__Task statement__: Reproduce the records below line for line, without changing a single character.

__Recorded data__:
########

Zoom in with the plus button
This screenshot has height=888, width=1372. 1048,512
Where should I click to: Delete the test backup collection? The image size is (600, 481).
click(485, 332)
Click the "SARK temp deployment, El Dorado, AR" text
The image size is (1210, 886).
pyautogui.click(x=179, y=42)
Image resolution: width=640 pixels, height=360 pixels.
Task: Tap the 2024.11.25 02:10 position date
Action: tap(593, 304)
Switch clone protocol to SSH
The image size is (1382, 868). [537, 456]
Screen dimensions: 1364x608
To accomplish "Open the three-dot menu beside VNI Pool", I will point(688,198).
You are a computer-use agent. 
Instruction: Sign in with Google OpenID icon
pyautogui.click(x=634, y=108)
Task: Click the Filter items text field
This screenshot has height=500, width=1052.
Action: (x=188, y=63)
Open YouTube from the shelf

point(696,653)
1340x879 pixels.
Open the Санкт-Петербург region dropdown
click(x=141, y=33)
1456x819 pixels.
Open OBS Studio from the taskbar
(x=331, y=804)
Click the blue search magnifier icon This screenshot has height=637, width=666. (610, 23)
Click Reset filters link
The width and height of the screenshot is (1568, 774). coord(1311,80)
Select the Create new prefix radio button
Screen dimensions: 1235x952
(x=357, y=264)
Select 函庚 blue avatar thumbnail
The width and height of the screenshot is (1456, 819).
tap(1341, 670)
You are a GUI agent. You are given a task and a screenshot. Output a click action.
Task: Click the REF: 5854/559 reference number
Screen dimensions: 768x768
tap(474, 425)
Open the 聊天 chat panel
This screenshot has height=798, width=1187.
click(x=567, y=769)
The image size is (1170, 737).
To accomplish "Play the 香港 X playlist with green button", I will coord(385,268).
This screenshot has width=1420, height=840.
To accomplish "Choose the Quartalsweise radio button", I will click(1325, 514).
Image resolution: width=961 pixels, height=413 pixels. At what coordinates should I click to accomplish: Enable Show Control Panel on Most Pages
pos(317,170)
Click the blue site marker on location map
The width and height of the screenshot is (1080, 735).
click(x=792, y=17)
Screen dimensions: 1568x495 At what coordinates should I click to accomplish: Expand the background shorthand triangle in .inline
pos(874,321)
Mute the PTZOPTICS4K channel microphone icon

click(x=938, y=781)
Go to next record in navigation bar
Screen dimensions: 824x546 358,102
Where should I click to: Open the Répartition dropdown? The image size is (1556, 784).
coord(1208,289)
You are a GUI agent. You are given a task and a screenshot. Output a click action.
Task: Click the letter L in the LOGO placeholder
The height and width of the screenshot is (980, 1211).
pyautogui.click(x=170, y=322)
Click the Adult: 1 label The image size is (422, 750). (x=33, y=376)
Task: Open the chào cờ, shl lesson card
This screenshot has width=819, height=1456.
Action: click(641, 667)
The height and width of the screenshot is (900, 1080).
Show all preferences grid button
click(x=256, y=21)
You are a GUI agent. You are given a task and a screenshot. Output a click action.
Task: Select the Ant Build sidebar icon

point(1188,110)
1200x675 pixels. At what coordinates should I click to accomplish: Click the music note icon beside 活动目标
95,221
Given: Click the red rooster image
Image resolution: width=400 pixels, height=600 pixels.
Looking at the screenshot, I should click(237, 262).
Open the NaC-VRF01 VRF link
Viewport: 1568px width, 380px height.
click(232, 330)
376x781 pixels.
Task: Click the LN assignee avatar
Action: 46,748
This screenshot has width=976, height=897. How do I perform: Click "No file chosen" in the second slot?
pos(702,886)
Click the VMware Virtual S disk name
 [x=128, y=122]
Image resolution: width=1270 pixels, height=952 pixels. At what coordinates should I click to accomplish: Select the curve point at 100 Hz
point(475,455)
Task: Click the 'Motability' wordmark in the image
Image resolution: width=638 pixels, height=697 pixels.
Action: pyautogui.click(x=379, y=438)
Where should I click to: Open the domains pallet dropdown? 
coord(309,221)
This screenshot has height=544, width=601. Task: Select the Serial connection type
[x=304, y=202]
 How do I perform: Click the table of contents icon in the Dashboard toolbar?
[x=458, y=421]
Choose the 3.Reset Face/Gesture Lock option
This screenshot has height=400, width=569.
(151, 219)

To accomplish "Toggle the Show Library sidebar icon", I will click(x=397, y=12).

########

__Reply to the exercise__:
Zoom in with the plus button
This screenshot has height=888, width=1372. 1048,512
Where should I click to: Delete the test backup collection? The image size is (600, 481).
click(485, 332)
Click the "SARK temp deployment, El Dorado, AR" text
The image size is (1210, 886).
pyautogui.click(x=179, y=42)
Image resolution: width=640 pixels, height=360 pixels.
Task: Tap the 2024.11.25 02:10 position date
Action: tap(593, 304)
Switch clone protocol to SSH
The image size is (1382, 868). [537, 456]
Screen dimensions: 1364x608
To accomplish "Open the three-dot menu beside VNI Pool", I will point(688,198).
You are a computer-use agent. 
Instruction: Sign in with Google OpenID icon
pyautogui.click(x=634, y=108)
Task: Click the Filter items text field
This screenshot has height=500, width=1052.
Action: (x=188, y=63)
Open YouTube from the shelf

point(696,653)
1340x879 pixels.
Open the Санкт-Петербург region dropdown
click(x=141, y=33)
1456x819 pixels.
Open OBS Studio from the taskbar
(x=331, y=804)
Click the blue search magnifier icon This screenshot has height=637, width=666. (610, 23)
Click Reset filters link
The width and height of the screenshot is (1568, 774). coord(1311,80)
Select the Create new prefix radio button
Screen dimensions: 1235x952
(x=357, y=264)
Select 函庚 blue avatar thumbnail
The width and height of the screenshot is (1456, 819).
tap(1341, 670)
You are a GUI agent. You are given a task and a screenshot. Output a click action.
Task: Click the REF: 5854/559 reference number
Screen dimensions: 768x768
tap(474, 425)
Open the 聊天 chat panel
This screenshot has height=798, width=1187.
click(x=567, y=769)
The image size is (1170, 737).
To accomplish "Play the 香港 X playlist with green button", I will coord(385,268).
This screenshot has width=1420, height=840.
To accomplish "Choose the Quartalsweise radio button", I will click(1325, 514).
Image resolution: width=961 pixels, height=413 pixels. At what coordinates should I click to accomplish: Enable Show Control Panel on Most Pages
pos(317,170)
Click the blue site marker on location map
The width and height of the screenshot is (1080, 735).
click(x=792, y=17)
Screen dimensions: 1568x495 At what coordinates should I click to accomplish: Expand the background shorthand triangle in .inline
pos(874,321)
Mute the PTZOPTICS4K channel microphone icon

click(x=938, y=781)
Go to next record in navigation bar
Screen dimensions: 824x546 358,102
Where should I click to: Open the Répartition dropdown? The image size is (1556, 784).
coord(1208,289)
You are a GUI agent. You are given a task and a screenshot. Output a click action.
Task: Click the letter L in the LOGO placeholder
The height and width of the screenshot is (980, 1211).
pyautogui.click(x=170, y=322)
Click the Adult: 1 label The image size is (422, 750). (x=33, y=376)
Task: Open the chào cờ, shl lesson card
This screenshot has width=819, height=1456.
Action: click(641, 667)
The height and width of the screenshot is (900, 1080).
Show all preferences grid button
click(x=256, y=21)
You are a GUI agent. You are given a task and a screenshot. Output a click action.
Task: Select the Ant Build sidebar icon

point(1188,110)
1200x675 pixels. At what coordinates should I click to accomplish: Click the music note icon beside 活动目标
95,221
Given: Click the red rooster image
Image resolution: width=400 pixels, height=600 pixels.
Looking at the screenshot, I should click(237, 262).
Open the NaC-VRF01 VRF link
Viewport: 1568px width, 380px height.
click(232, 330)
376x781 pixels.
Task: Click the LN assignee avatar
Action: 46,748
This screenshot has width=976, height=897. How do I perform: Click "No file chosen" in the second slot?
pos(702,886)
Click the VMware Virtual S disk name
 [x=128, y=122]
Image resolution: width=1270 pixels, height=952 pixels. At what coordinates should I click to accomplish: Select the curve point at 100 Hz
point(475,455)
Task: Click the 'Motability' wordmark in the image
Image resolution: width=638 pixels, height=697 pixels.
Action: pyautogui.click(x=379, y=438)
Where should I click to: Open the domains pallet dropdown? 
coord(309,221)
This screenshot has height=544, width=601. Task: Select the Serial connection type
[x=304, y=202]
 How do I perform: Click the table of contents icon in the Dashboard toolbar?
[x=458, y=421]
Choose the 3.Reset Face/Gesture Lock option
This screenshot has height=400, width=569.
(151, 219)

To accomplish "Toggle the Show Library sidebar icon", I will click(x=397, y=12).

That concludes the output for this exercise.